Fanny’s columns also offer many insights into her
fascinatingly rich personal life. She describes an important incident from her
childhood where, while aboard a ship bound from Europe to the United States,
she met opera singer Lina Cavalieri, called “the most beautiful woman in the
world” in 1916. Fanny also reveals that she averaged four hours of sleep a
night, but on the nights she wrote her weekly columns, she would forgo even
those hours of sleep.
“Creative thinking for me is accomplished only during the
night; my stream of consciousness is of the type that flows only in absolute
quiet (how I envy folks who can write with noise all about them), and so 18
years of writing has cost me more than 6,000 hours or perhaps more of sleep . .
. I haven’t missed that sleep, because my energy level is high and my blood
pressure is low.”
While extolling the virtues of reading, she emphasizes that knowledge
should be used for reflection and personal development: “Now while knowledge
and wisdom seem to be the same, one may be well educated, that is, with an
intellectual knowledge of many subjects, and yet have very little wisdom. The
world is full of educated men but not enough wise men.”
She points out that some people who have less formal
education than others but are well read— like her own father—can be very wise. The
way they apply their knowledge is the key.
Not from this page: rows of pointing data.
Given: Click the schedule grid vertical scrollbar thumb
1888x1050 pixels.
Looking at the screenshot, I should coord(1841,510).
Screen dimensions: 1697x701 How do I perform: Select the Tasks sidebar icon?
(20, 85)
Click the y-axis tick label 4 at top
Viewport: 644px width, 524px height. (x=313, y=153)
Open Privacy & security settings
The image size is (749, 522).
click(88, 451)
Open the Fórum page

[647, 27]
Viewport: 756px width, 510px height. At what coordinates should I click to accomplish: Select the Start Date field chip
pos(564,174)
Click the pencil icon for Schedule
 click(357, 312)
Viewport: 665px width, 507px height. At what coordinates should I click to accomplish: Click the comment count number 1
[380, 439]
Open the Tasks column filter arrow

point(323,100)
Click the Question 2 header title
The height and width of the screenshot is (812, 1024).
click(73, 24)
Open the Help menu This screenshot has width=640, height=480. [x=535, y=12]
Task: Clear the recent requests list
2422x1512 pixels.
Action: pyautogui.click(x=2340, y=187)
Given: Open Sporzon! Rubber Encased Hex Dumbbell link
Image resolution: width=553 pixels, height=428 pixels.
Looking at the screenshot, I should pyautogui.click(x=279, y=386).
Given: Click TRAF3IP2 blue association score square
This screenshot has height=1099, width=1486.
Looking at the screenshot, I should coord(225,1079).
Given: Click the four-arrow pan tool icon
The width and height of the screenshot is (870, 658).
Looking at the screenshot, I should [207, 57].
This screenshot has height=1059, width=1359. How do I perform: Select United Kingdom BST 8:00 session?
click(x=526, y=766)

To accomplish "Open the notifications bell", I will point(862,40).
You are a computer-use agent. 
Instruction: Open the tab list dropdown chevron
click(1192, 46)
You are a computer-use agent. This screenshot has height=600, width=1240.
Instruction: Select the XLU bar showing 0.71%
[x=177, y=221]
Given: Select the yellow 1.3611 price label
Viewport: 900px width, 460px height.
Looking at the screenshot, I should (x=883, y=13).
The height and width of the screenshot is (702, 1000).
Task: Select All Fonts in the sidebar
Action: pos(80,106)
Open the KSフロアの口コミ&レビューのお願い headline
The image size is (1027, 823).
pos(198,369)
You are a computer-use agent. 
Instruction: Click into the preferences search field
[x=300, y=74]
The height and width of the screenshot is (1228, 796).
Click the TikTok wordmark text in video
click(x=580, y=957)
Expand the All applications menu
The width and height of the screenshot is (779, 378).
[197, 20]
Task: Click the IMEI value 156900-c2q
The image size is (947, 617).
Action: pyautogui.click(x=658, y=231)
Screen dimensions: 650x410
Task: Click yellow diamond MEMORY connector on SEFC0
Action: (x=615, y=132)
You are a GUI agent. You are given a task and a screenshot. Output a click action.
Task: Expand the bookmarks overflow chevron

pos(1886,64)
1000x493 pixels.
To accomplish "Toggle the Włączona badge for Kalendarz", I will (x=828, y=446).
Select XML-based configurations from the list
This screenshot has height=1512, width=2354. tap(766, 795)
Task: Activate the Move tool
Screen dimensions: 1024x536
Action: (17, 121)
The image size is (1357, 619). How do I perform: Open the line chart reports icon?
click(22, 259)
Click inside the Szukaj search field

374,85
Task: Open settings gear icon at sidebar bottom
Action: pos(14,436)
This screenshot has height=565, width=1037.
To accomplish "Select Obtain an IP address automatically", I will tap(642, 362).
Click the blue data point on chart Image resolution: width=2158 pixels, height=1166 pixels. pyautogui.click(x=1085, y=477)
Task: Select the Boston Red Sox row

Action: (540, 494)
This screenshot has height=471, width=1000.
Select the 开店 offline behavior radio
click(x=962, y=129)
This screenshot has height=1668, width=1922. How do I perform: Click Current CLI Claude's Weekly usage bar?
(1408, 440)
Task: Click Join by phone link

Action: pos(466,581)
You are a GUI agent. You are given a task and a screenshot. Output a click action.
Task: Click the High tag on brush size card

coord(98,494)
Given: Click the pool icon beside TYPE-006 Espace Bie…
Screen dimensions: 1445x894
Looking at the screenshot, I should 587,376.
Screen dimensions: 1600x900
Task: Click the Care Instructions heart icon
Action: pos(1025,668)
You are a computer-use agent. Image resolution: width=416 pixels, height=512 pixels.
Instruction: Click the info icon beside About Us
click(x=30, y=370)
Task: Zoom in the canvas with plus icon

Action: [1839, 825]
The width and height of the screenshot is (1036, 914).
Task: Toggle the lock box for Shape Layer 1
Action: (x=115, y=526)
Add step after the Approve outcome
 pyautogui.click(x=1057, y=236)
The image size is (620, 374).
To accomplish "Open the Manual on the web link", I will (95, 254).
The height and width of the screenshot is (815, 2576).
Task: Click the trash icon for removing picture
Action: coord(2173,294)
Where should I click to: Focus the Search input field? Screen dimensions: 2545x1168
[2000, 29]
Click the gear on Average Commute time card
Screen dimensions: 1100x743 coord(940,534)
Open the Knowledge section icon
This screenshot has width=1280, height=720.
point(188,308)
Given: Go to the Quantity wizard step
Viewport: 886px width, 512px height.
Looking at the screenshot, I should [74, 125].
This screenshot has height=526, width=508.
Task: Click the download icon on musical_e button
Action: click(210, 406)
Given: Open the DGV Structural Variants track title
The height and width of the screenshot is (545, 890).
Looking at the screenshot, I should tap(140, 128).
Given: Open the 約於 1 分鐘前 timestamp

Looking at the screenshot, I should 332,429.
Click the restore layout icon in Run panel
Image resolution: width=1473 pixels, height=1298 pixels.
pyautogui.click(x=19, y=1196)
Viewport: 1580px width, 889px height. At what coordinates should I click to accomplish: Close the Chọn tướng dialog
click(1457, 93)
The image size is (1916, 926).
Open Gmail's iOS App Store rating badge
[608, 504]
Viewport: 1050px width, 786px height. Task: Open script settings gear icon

“The power of reasoning and judgment developed in childhood
through reading will never result in the adult who discovers his limitations in
his ability to reason . . . Sometimes a ditch digger can run rings around an
educated ‘uneducated’ man without the kind of common sense needed to face the
everyday kind of world.”
Her use of the word “uneducated” reminds me of the word maleducato, which is an important and
serious insult in Italy. It literally means badly educated, but it is used more
broadly to mean rude, ill-mannered or impolite. In Italy, to be educated also
meant to be refined and polite, and Fanny was aware of these cultural values.
Fanny’s writing also shows her spiritual side: “Words have
no value as regards improving our lives, unless the idea that lies behind them
is understood. They have to be digested and assimilated by getting our little
petty selves out of the way . . . and letting God take over. I have discovered
that the more ‘educated’ some people become, the narrower, rather than broader,
they become in mind . . . witness the number of people who think it is not
fashionable but corny to believe in God. I am constantly shocked by people of good
education and breeding who think that people who believe in God are ‘square’
simply because the nonbelievers don’t know how to think profoundly, because they
have never taken the time (and it takes time and meditation) for the real power
of spiritual thought to manifest itself.”